[Items on target coordinates]
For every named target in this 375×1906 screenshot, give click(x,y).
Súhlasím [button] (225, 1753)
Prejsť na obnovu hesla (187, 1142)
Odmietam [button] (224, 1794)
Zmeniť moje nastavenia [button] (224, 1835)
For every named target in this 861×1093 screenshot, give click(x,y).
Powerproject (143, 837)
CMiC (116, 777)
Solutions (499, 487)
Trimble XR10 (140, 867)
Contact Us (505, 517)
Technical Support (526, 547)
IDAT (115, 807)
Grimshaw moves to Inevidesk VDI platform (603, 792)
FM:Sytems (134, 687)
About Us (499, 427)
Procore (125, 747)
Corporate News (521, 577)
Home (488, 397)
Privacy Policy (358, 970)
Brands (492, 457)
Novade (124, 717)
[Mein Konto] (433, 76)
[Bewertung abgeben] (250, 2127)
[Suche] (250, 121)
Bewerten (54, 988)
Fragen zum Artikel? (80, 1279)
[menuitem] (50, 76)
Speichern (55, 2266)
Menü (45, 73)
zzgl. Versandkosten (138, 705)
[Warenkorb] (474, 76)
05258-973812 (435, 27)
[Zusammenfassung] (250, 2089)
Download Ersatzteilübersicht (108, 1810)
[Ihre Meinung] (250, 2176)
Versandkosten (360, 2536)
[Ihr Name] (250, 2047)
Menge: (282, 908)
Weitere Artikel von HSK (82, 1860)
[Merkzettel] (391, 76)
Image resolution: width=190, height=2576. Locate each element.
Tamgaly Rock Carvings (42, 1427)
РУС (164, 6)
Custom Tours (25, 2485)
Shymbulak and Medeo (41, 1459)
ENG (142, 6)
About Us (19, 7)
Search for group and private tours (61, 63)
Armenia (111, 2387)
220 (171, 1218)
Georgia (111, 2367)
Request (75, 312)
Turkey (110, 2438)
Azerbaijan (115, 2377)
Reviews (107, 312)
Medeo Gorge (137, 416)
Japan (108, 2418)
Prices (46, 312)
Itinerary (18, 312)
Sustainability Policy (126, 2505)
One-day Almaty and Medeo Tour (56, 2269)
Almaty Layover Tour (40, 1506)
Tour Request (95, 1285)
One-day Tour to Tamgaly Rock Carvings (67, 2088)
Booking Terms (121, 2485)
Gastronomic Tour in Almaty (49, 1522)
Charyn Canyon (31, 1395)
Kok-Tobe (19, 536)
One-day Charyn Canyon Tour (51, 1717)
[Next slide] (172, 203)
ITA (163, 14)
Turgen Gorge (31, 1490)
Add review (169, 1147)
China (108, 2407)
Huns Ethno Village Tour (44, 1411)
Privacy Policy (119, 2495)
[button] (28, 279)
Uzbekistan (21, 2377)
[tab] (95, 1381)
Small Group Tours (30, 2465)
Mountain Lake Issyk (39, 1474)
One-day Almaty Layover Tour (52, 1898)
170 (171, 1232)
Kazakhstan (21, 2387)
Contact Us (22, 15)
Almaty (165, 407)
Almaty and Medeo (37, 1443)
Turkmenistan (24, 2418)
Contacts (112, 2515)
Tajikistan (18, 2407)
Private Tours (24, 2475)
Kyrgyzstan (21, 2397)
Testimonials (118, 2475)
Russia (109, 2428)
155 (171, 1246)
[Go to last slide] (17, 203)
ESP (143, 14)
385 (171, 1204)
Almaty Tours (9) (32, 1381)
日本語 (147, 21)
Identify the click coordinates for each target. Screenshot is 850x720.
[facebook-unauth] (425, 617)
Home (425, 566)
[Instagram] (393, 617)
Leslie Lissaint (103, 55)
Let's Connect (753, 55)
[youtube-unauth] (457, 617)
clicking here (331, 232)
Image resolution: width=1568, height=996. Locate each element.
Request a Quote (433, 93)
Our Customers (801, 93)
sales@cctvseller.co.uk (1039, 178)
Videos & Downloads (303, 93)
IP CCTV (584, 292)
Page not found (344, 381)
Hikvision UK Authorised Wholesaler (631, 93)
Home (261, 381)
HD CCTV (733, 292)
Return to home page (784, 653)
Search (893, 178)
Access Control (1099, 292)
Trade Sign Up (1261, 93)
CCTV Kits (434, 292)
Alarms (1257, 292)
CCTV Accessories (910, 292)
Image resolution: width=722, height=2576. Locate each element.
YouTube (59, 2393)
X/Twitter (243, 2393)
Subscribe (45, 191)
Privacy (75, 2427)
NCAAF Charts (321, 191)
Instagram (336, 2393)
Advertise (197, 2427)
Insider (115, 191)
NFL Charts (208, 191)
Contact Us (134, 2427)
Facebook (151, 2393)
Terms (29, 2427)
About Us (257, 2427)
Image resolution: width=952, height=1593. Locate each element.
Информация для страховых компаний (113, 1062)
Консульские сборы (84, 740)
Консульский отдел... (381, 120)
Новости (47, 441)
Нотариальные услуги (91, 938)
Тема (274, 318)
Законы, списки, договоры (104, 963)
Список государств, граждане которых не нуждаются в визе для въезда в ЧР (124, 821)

▶ [Stated goal]:
Copy out the part that opens with the line containing "Home (261, 381)" and closes with the line containing "Insider (115, 191)", keeping every line, even those without coordinates. Shift each coordinate number up by 79.

▶ [The response]:
Home (340, 460)
HD CCTV (812, 371)
Return to home page (863, 732)
Search (972, 257)
Access Control (1178, 371)
Trade Sign Up (1340, 172)
CCTV Kits (513, 371)
Alarms (1336, 371)
CCTV Accessories (989, 371)
Image resolution: width=722, height=2576. Locate each element.
YouTube (138, 2472)
X/Twitter (322, 2472)
Subscribe (124, 270)
Privacy (154, 2506)
NCAAF Charts (400, 270)
Instagram (415, 2472)
Advertise (276, 2506)
Insider (194, 270)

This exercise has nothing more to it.